Wellicht komt dit voort uit een actie van het OM om vermeende growshops aan te pakken. Zo werd de handelsvoorraad van het Urban Garden Center in Leeuwarden op 26 mei jl. in beslag genomen. Het bedrijf betreft een groot- en detailhandel in agrarische producten, bloemen en planten, zaden en tuinbenodigdheden. Het richtte zijn aandacht mede op het stadstuinieren, dat sinds een aantal jaren in zwang is. Alvorens echter een klaagschrift tegen de inbeslagneming kon worden ingediend, had het OM de voorraad reeds vernietigd. Een eveneens overhaaste en onzorgvuldige beslissing, nu de onafhankelijke rechter ook in die zaak geen uitspraak over de rechtmatigheid van het beslag heeft kunnen doen maar het voortbestaan van het bedrijf door het beslag wel op de tocht staat.
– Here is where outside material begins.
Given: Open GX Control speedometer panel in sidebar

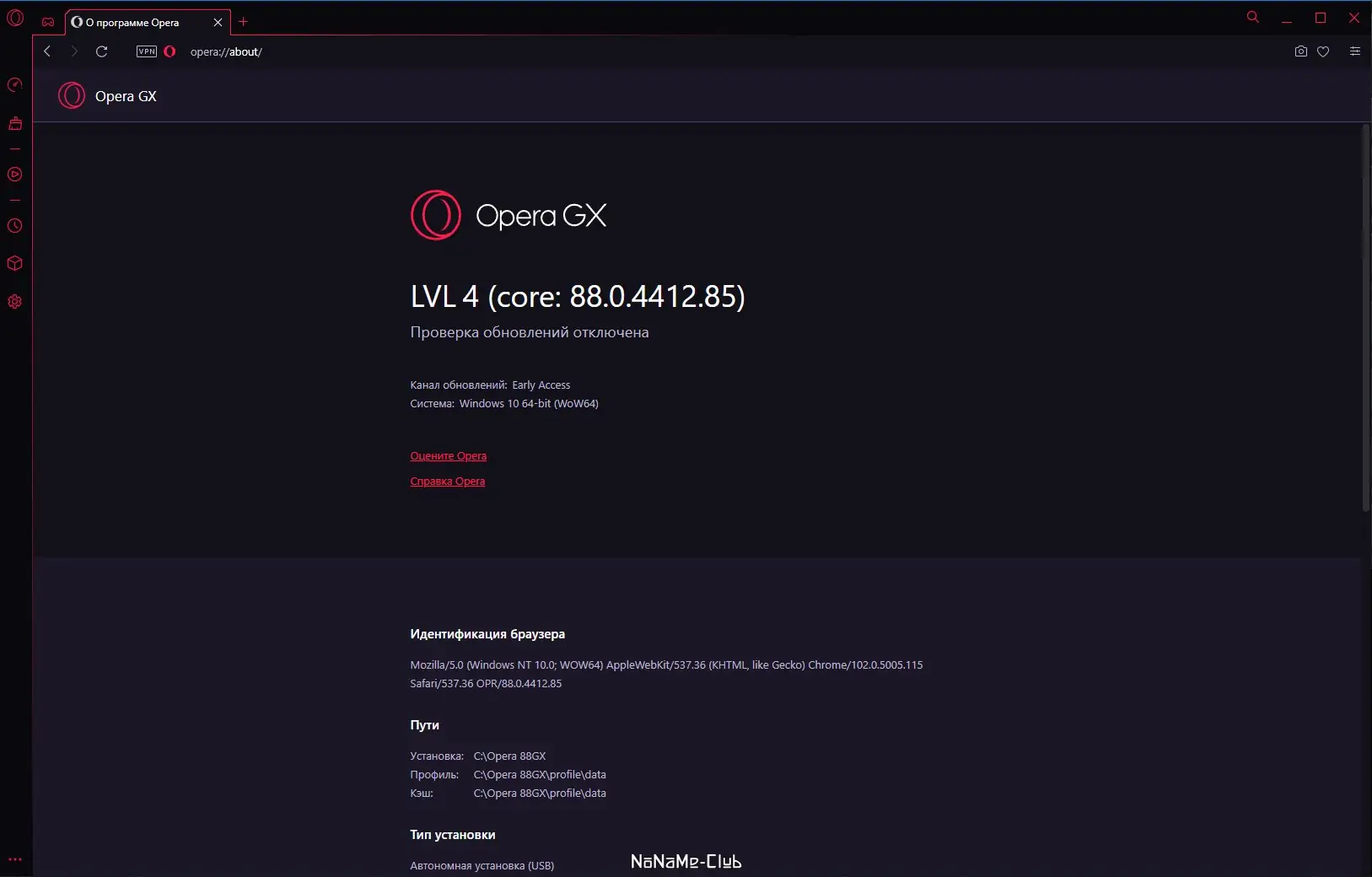Looking at the screenshot, I should pyautogui.click(x=14, y=84).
Het OM heeft om diverse redenen voorlopig de gang naar de rechter voor eigenaren van vermeende growshops afgesloten. Dat betekent dat de onduidelijkheid over de uitleg van de Wet growshopverbod blijft voortbestaan. Uiterste terughoudendheid bij het leggen van beslag in zaken waarbij het überhaupt de vraag is of de rechter te zijner tijd tot een veroordeling komt, is het enige devies. Dit om onomkeerbare gevolgen te voorkomen. Dat is het belang van een zorgvuldige rechtspleging, waarbij de onafhankelijke rechter uiteindelijk het laatste woord heeft.